Could you restate the entries below word for word and leave the images out?

(Saved entries)
* * * *
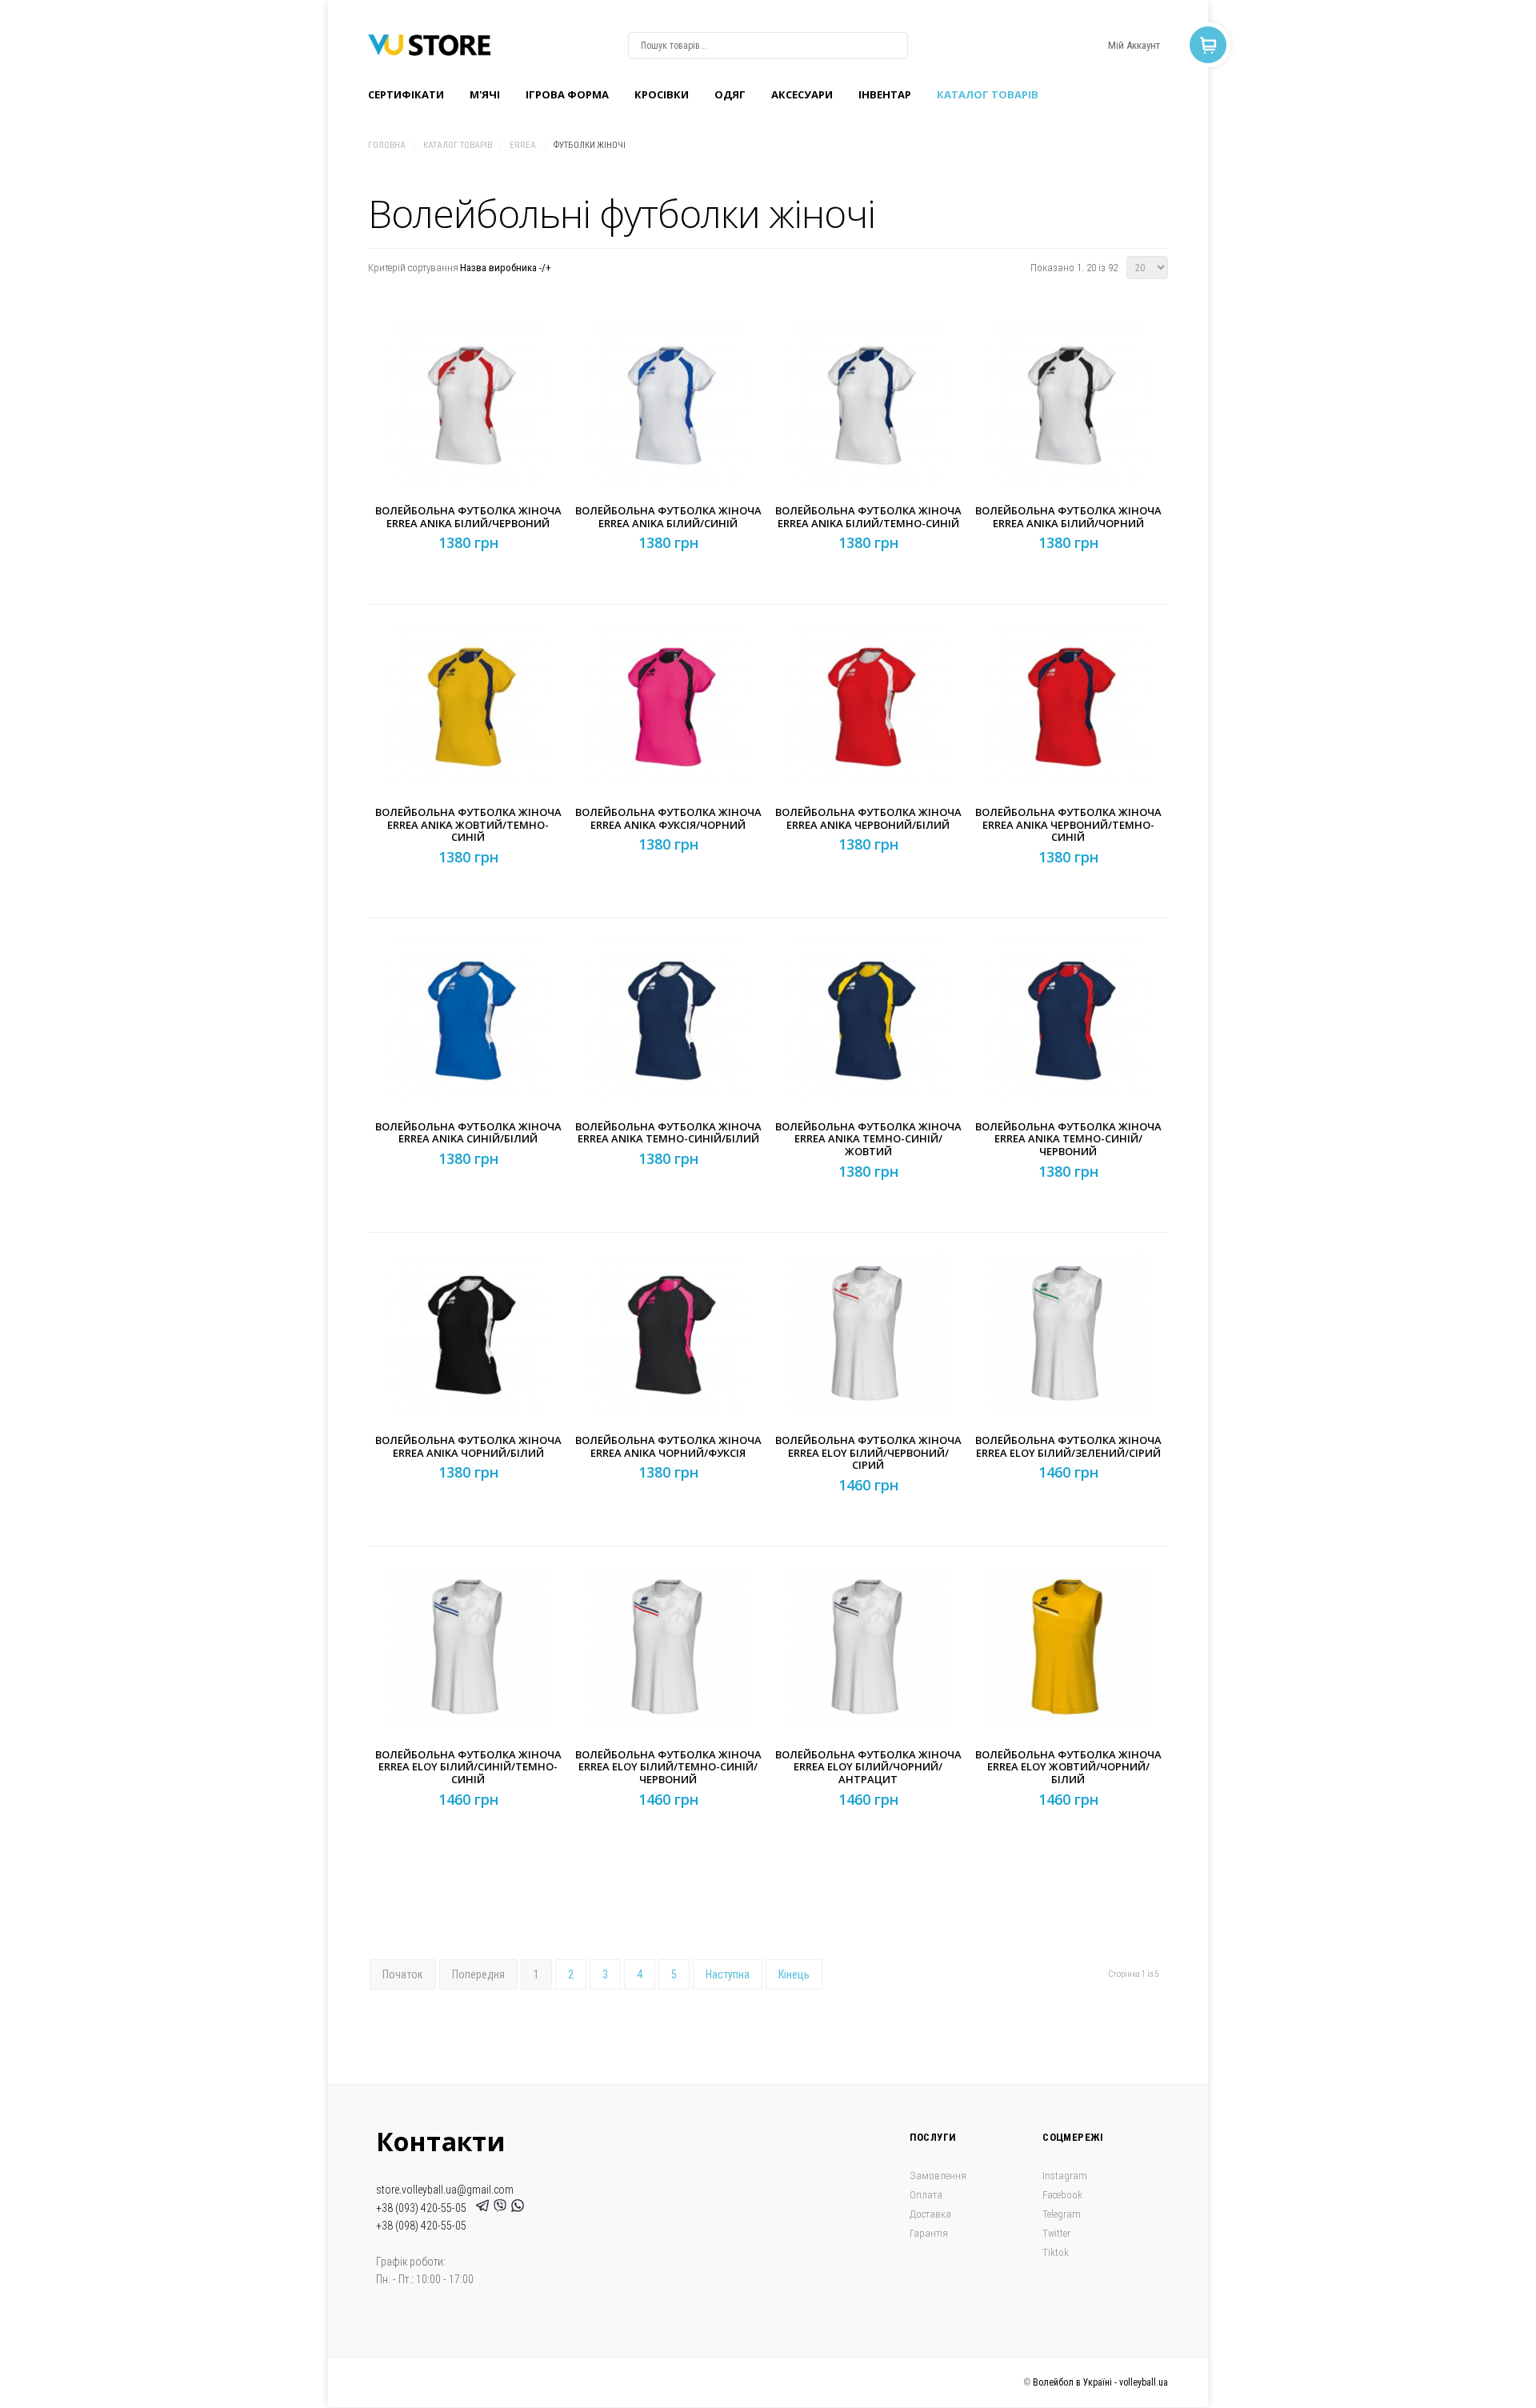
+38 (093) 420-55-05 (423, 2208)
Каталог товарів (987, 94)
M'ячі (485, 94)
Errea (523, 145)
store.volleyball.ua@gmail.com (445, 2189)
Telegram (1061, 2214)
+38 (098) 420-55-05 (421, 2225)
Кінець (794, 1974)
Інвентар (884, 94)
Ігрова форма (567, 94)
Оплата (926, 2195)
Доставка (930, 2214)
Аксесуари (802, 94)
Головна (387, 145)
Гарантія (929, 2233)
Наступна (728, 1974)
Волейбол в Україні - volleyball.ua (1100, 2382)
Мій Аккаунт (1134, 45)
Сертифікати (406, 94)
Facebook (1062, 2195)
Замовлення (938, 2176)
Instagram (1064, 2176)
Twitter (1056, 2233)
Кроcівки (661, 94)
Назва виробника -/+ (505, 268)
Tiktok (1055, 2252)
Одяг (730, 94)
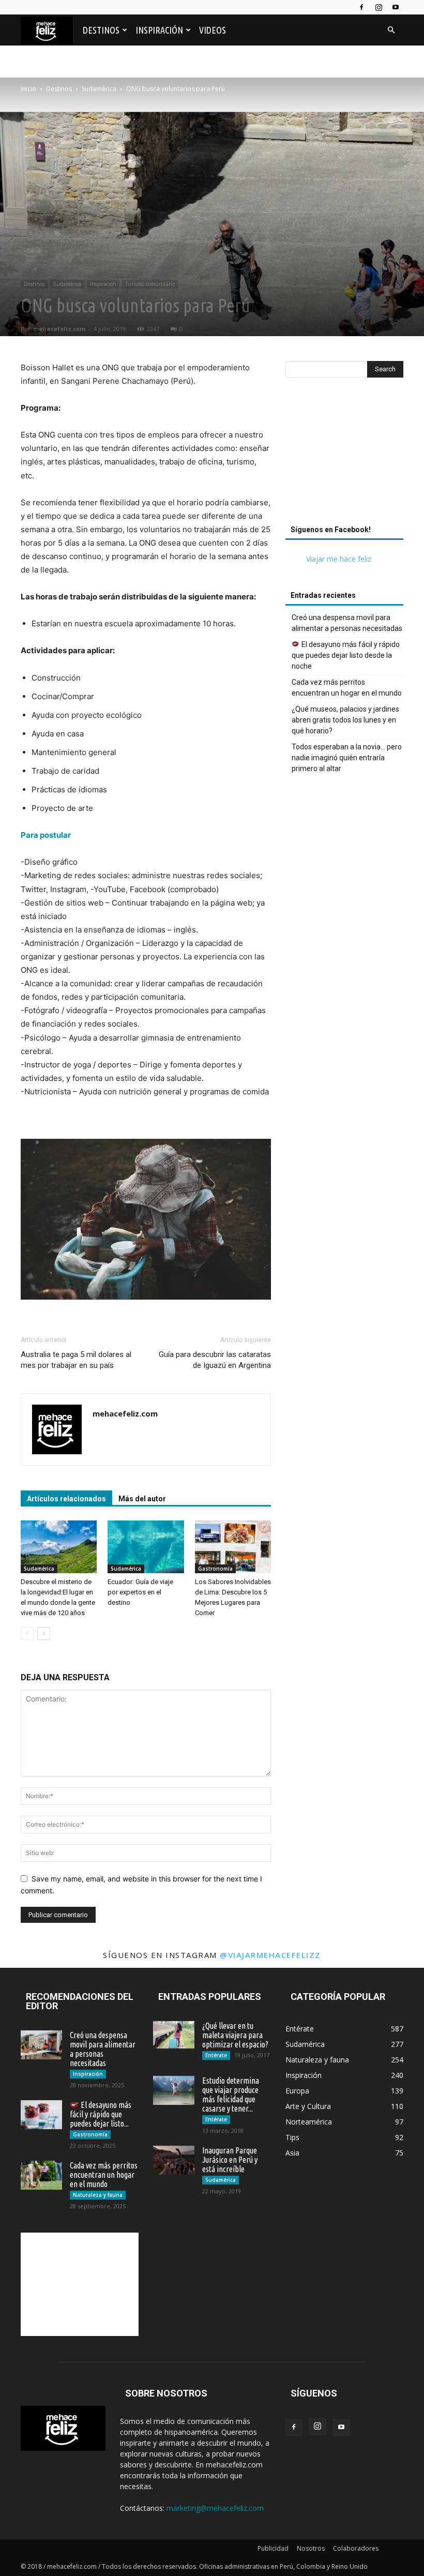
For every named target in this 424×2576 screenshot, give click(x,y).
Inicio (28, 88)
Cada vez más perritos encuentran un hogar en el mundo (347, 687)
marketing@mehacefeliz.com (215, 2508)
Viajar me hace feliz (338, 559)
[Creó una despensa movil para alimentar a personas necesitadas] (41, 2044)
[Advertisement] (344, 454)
* * * *
# YOUR SOLUTION
+38 (093) 420-55-05 (423, 2208)
Каталог товарів (987, 94)
M'ячі (485, 94)
Errea (523, 145)
store.volleyball.ua@gmail.com (445, 2189)
Telegram (1061, 2214)
+38 (098) 420-55-05 (421, 2225)
Кінець (794, 1974)
Інвентар (884, 94)
Ігрова форма (567, 94)
Оплата (926, 2195)
Доставка (930, 2214)
Аксесуари (802, 94)
Головна (387, 145)
Гарантія (929, 2233)
Наступна (728, 1974)
Волейбол в Україні - volleyball.ua (1100, 2382)
Мій Аккаунт (1134, 45)
Сертифікати (406, 94)
Facebook (1062, 2195)
Замовлення (938, 2176)
Instagram (1064, 2176)
Twitter (1056, 2233)
Кроcівки (661, 94)
Назва виробника -/+ (505, 268)
Tiktok (1055, 2252)
Одяг (730, 94)
For every named target in this 424×2576 screenshot, give click(x,y).
Inicio (28, 88)
Cada vez más perritos encuentran un hogar en el mundo (347, 687)
marketing@mehacefeliz.com (215, 2508)
Viajar me hace feliz (338, 559)
[Creó una despensa movil para alimentar a personas necesitadas] (41, 2044)
[Advertisement] (344, 454)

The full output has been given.